English Woman Harnaam Kaur's Beard Makes Her Feel Feminine

At some point or another, we all learn to accept (if not love) those physical traits we may have hated as teenagers, like big noses or not stick-straight hair (cut to that one scene from Mean Girls). But what if you had to accept being a woman with a full-blown beard? Harnaam Kaur, a 23-year-old teaching assistant from Slough, Berkshire, not only learned to love her facial hair — she says she can’t imagine life without it.

Kaur, a teaching assistant from Slough, Berkshire, has polycystic ovary syndrome — a condition that caused her to begin growing a beard at age eleven. Thick hair on her arms and chest quickly followed.
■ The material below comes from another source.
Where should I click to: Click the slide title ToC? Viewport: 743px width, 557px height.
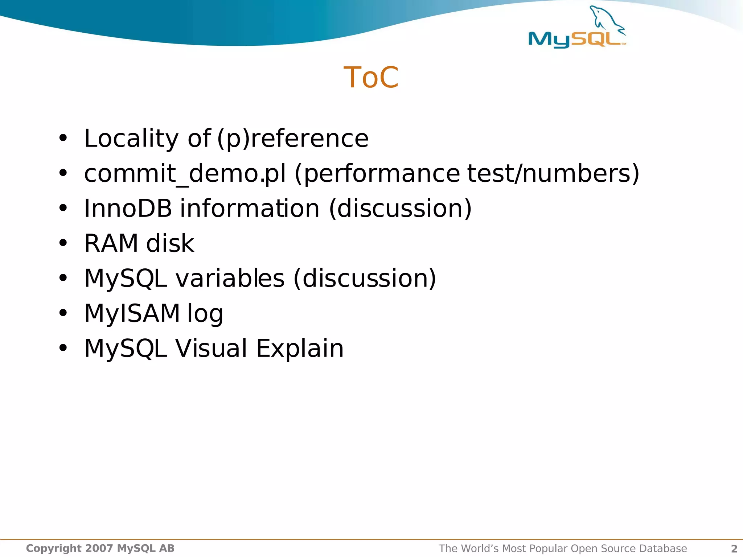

Despite doing everything to hide it, from painful waxing to holding her hand over her face in the presence of others, she was still ashamed. So ashamed, in fact, that she rarely left the house, and started self-harming and suffering from suicidal thoughts in her early teens. Who could blame her? When bullies are calling you names like “beardo” and “shemale,” it seems impossible not to go to a dark place.
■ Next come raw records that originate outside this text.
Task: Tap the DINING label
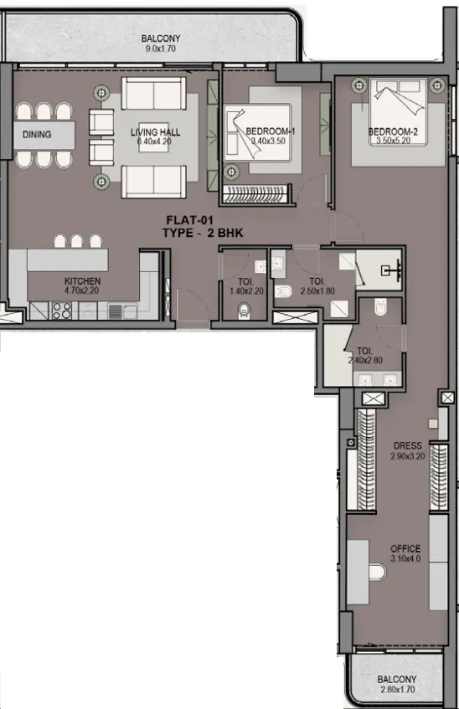(x=36, y=134)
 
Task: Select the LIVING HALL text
(x=154, y=133)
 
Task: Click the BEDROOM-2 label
(x=393, y=132)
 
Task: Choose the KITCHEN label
(x=83, y=281)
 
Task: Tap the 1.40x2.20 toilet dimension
(x=245, y=291)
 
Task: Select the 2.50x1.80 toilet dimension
(x=317, y=291)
Then, when Kaur was sixteen, everything changed. She decided to be baptized Sikh, a religion that not only prohibits the cutting of hair but considers it a gift from God. Kaur's decision prompted her to end the vicious waxing/bleaching/shaving cycle and let everything grow out…and she loved the results. So much so that even after her parents convinced her to shave off her facial hair again at seventeen to up her chances of having a “normal life,” she missed it. Kaur said that she didn’t feel herself without her beard and body hair, and that it makes her feel more confident.

“I feel more feminine, more sexy and I think I look it too.”

Can we stop for a minute and applaud this woman?

Perhaps her secret to self-confidence is her ability to laugh about it. Kaur mentioned that she jokes with her students about her beard, and enjoys pranking women in public restrooms. Maybe it’s her strong support system— not only have her parents accepted her decision, but her brother is also her biggest fan. Or maybe, it’s her ability to simply love herself at all costs.

All that matters to me at the moment is that I love myself. I love my beard and all my other little quirks - my tattoos, my scars, stretch marks and blemishes. I want other women to find the strength that I have. If I had any message it would be to live the way you want - it's your journey and it's your life.

I think it's safe to say that self-confidence is up there on the "list of things that make someone beautiful." If being confident means growing out your facial hair, I say do it.